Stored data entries
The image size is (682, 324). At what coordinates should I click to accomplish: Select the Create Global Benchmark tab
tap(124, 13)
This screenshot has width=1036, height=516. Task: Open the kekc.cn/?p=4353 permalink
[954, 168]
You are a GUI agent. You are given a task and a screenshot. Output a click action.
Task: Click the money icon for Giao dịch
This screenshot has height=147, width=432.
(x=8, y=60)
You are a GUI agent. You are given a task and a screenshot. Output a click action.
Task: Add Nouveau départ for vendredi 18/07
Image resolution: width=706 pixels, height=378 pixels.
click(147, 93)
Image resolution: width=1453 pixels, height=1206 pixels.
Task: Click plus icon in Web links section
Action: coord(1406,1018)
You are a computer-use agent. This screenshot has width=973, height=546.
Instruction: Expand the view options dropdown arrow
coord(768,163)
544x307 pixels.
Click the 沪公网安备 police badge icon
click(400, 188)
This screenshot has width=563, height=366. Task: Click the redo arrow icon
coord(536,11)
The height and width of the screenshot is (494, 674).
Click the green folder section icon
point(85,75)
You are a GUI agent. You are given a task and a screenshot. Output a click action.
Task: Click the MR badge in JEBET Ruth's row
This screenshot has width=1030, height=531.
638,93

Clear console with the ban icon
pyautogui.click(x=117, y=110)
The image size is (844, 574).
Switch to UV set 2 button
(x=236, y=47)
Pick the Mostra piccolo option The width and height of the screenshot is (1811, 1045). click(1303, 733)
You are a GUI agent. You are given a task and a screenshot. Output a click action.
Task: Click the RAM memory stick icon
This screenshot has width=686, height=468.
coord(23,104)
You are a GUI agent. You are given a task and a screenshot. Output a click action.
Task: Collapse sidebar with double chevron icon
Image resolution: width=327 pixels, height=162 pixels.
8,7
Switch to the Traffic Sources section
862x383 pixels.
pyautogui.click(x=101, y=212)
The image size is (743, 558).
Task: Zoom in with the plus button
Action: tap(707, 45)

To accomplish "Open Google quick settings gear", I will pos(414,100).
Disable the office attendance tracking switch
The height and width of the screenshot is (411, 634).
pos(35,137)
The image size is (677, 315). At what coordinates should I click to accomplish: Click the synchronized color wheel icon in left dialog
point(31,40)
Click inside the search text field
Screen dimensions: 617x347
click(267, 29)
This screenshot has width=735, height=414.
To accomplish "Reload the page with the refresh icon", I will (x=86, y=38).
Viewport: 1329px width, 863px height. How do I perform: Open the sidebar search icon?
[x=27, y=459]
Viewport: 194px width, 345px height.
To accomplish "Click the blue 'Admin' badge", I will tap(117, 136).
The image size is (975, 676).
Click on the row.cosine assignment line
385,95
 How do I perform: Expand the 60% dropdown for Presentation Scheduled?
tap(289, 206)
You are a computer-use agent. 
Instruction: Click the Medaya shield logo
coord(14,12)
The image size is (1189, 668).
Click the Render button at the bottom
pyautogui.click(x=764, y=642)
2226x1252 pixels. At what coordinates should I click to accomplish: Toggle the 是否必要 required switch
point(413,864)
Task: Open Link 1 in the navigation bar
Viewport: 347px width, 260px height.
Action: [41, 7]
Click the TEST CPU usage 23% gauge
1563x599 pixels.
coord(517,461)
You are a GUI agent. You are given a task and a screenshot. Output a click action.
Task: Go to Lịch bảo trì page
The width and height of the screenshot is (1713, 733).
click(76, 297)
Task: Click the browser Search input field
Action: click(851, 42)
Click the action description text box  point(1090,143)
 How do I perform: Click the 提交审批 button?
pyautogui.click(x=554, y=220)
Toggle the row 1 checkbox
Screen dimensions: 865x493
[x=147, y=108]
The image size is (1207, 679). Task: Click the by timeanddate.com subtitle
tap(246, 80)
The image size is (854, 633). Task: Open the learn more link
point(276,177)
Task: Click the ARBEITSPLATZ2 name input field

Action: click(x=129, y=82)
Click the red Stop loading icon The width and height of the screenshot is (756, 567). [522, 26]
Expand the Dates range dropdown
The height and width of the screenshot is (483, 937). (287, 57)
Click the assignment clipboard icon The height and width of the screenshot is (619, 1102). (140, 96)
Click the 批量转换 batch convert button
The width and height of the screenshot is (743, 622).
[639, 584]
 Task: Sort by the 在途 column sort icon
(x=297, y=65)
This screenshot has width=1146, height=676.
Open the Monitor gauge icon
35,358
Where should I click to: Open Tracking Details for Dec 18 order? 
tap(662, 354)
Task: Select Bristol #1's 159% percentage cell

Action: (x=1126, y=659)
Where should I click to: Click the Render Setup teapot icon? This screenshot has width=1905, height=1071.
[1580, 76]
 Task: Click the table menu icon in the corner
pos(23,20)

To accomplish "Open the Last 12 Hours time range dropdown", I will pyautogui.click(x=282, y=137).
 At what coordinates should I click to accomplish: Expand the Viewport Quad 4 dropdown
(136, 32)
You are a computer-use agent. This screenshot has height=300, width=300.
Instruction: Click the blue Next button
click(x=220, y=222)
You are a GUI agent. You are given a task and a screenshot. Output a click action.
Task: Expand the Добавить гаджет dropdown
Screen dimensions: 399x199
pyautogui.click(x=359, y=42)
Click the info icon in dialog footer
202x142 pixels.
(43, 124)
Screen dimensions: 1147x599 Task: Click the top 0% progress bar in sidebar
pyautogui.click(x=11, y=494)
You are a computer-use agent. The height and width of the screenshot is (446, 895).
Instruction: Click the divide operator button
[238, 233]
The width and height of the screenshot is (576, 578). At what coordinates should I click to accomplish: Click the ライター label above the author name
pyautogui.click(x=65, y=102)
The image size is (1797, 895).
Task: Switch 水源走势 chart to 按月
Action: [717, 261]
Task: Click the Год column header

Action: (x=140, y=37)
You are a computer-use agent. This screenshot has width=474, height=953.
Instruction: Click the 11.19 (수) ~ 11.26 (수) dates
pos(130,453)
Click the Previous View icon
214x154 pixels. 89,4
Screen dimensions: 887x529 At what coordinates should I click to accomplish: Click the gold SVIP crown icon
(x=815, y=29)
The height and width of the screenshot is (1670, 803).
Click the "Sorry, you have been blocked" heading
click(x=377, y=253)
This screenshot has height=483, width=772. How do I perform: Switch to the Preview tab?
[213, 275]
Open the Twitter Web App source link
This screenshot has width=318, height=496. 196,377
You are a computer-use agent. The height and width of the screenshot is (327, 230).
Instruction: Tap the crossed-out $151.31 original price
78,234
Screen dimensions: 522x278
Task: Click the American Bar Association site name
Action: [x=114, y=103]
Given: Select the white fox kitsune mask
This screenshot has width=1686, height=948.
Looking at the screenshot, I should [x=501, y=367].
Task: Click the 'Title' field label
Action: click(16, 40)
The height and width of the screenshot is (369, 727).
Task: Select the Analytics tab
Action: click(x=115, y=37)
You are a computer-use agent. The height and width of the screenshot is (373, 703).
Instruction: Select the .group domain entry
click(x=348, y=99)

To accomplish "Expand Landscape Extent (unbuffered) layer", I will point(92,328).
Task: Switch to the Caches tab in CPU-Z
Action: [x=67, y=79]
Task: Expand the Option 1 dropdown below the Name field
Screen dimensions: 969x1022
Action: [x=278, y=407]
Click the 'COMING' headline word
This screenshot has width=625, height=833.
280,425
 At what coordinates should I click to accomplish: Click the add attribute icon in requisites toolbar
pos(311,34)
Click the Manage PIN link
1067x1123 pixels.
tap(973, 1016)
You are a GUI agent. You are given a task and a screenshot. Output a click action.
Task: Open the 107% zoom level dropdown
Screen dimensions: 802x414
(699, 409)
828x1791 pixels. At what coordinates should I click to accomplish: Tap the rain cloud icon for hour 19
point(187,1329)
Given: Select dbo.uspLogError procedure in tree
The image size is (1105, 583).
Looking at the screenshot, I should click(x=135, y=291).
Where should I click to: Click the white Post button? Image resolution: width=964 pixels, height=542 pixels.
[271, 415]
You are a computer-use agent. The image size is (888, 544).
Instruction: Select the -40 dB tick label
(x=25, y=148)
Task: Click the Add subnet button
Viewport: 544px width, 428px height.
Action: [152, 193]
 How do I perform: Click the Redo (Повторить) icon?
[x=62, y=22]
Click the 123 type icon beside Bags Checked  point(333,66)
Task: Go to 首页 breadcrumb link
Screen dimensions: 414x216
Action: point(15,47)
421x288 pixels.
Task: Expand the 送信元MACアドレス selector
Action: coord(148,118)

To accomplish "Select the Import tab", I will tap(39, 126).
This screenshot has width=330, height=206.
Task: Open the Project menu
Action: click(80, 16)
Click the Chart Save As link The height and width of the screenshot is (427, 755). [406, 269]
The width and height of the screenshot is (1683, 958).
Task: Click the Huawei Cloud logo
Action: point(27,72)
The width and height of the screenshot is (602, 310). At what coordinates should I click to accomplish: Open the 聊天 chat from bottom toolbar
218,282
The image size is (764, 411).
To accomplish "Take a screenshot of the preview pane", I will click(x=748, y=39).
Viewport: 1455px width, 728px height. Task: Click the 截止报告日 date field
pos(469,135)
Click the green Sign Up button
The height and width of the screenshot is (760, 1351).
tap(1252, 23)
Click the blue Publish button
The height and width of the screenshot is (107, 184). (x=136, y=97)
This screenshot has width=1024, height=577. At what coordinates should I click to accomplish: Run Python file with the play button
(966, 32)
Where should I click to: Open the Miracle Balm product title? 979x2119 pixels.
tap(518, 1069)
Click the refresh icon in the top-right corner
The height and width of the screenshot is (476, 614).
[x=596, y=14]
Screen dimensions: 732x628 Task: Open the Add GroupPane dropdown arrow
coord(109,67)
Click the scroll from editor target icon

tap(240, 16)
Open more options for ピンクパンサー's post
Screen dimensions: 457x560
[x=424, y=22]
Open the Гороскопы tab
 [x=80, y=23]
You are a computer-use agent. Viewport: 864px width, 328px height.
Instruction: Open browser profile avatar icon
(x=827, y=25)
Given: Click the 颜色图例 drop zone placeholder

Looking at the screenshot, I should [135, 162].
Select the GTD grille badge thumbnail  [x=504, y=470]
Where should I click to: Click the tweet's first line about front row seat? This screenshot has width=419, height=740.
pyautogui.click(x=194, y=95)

* EXERCISE INSTRUCTIONS *
Give the stretch of the data from the line containing "Screen dimensions: 887x529" through the line containing "Action: click(x=115, y=37)" as a JSON list of strings, one string per line, with blank lines left out.

* COMPLETE RESPONSE *
[
  "Screen dimensions: 887x529 At what coordinates should I click to accomplish: Click the gold SVIP crown icon",
  "(x=815, y=29)",
  "The height and width of the screenshot is (1670, 803).",
  "Click the \"Sorry, you have been blocked\" heading",
  "click(x=377, y=253)",
  "This screenshot has height=483, width=772. How do I perform: Switch to the Preview tab?",
  "[213, 275]",
  "Open the Twitter Web App source link",
  "This screenshot has width=318, height=496. 196,377",
  "You are a computer-use agent. The height and width of the screenshot is (327, 230).",
  "Instruction: Tap the crossed-out $151.31 original price",
  "78,234",
  "Screen dimensions: 522x278",
  "Task: Click the American Bar Association site name",
  "Action: [x=114, y=103]",
  "Given: Select the white fox kitsune mask",
  "This screenshot has width=1686, height=948.",
  "Looking at the screenshot, I should [x=501, y=367].",
  "Task: Click the 'Title' field label",
  "Action: click(16, 40)",
  "The height and width of the screenshot is (369, 727).",
  "Task: Select the Analytics tab",
  "Action: click(x=115, y=37)"
]